Il festeggiato ha visto chiaramente più di quindici primavere, forse le ha doppiate, addirittura potrebbe aver fatto il tris. E’ grande ma vorrebbe una festa con coriandoli e cotillon, soprattutto amici. Viene in mente “Tapparella” di Elio e le Storie Tese. C’è responsabilità nella locandina del festival 2014 di Scena Verticale, specializzata in loghi ogni anno evocativi, suggestivi e ficcanti, su tutti il peperoncino che usciva da una buccia di banana, emblema del piccante che esprime la regione, il provocatorio che deve necessariamente albergare nell’arte, il contrasto e l’ossimoro tra colori e gusti, senso e sesso. Una cappa, neanche troppo velata, di solitudine ammanta questa festa singola, party per un solo invitato, un’atmosfera pinteriana (“Il compleanno”, “La festa”) che riserva sorprese amare, nessuna lingua di Menelik a riempire di suono aciduli la stanza con la tovaglia a righe.

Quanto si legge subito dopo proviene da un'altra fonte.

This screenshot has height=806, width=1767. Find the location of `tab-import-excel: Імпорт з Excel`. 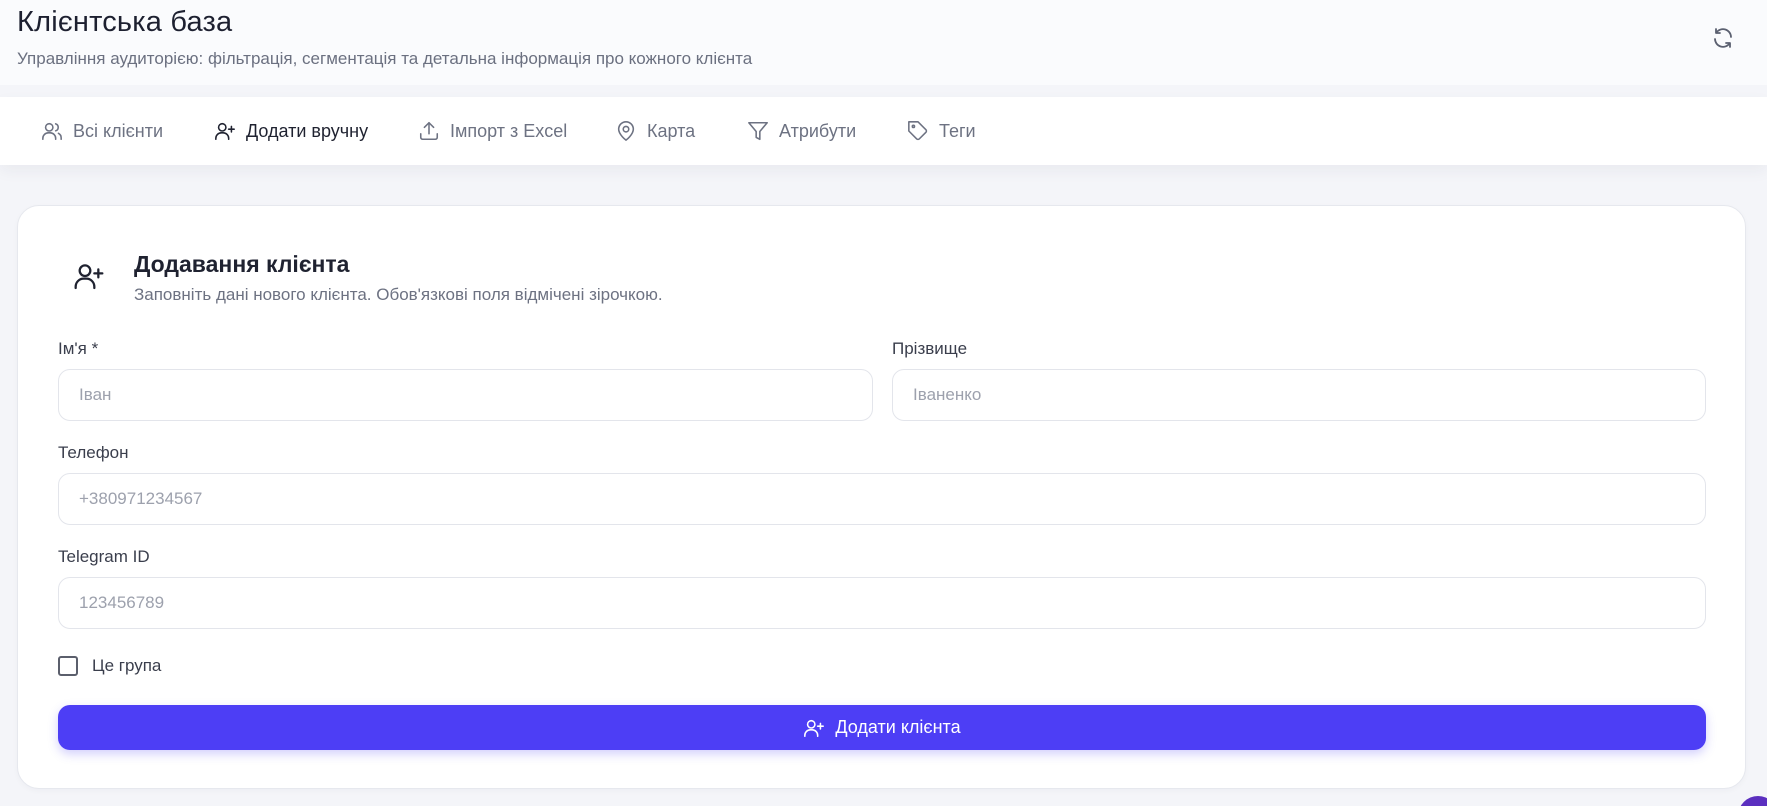

tab-import-excel: Імпорт з Excel is located at coordinates (492, 131).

Anche la mamma e la nonna sembrano distanti da questo quadretto che tutto regala tranne quiete e tranquillità tra le quattro mura domestiche. Qualcuno avrà fatto la foto, qualcuno che ha atteso la caduta (forse la politica, regionale, nazionale o teatrale) senza opporre resistenza, senza mettere le mani a contrasto con il duro tavolo freddo, puntando più sull’immagine, sullo scatto, sul flash e sul suo clamore conseguente che sul salvare il presente. Hanno atteso che la faccia sprofondasse nella crema chantilly, s’impregnasse di glassa, si riempisse di granella di nocciola. Non c’è stato nemmeno il tempo di mettersi il cappellino triangolare che rimanda a quello, più artigianale e giornalaio, del muratore, mestiere che fa e costruisce, che alza i muri non per dividere ma per dare luoghi e spazi, innesti ed aperture: in una parola sola “il lavoro dell’attore”.

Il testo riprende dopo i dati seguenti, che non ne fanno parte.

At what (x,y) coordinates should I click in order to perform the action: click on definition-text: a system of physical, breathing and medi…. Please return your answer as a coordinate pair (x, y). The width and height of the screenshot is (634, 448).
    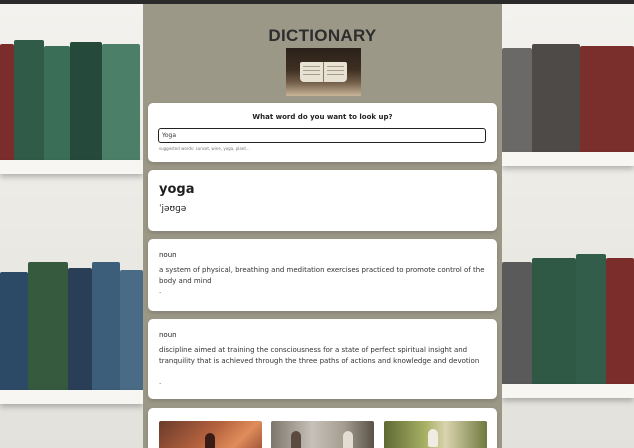
    Looking at the image, I should click on (322, 276).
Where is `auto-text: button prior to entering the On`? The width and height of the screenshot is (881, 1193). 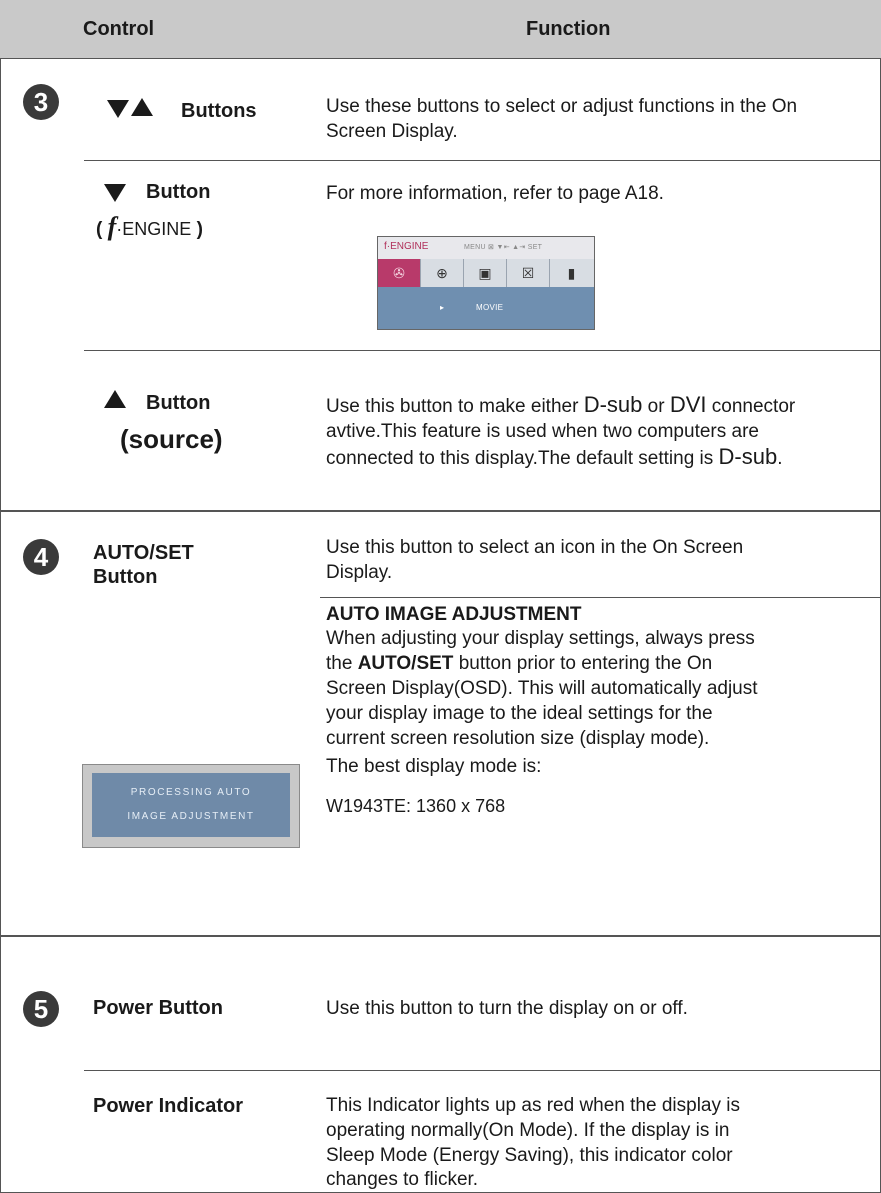 auto-text: button prior to entering the On is located at coordinates (583, 664).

Ed in questo scatto, i capelli neri, il volto nascosto, non per vergogna ma forse soltanto per stanchezza, affaticamento nell’aver atteso troppo, i regali, gli invitati, la festa stessa. Forse addirittura è ipotizzabile un selfie, un autoscatto moderno, una posa creata con il cavalletto a distanza ravvicinata per far credere all’esterno che fosse tutto uno scherzo, una burla. La realtà è un’altra. Dietro questa musica insonorizzata, sorda, dietro queste pareti scarne e grigie e vuote, rimane il silenzio, l’abbandono. Una richiesta d’aiuto, di sostegno, di supporto e di appoggio in questo momento, appunto l’adolescenza dei quindici anni, passati a ben credere, a diventare forti e sani, una fortezza ed una sanezza da non disperdere, da non sciupare né scialacquare, da non sciogliere nel tempo, da valorizzare per altre quindi primavere. “Sarà un uomo”, cantava Luca Carboni.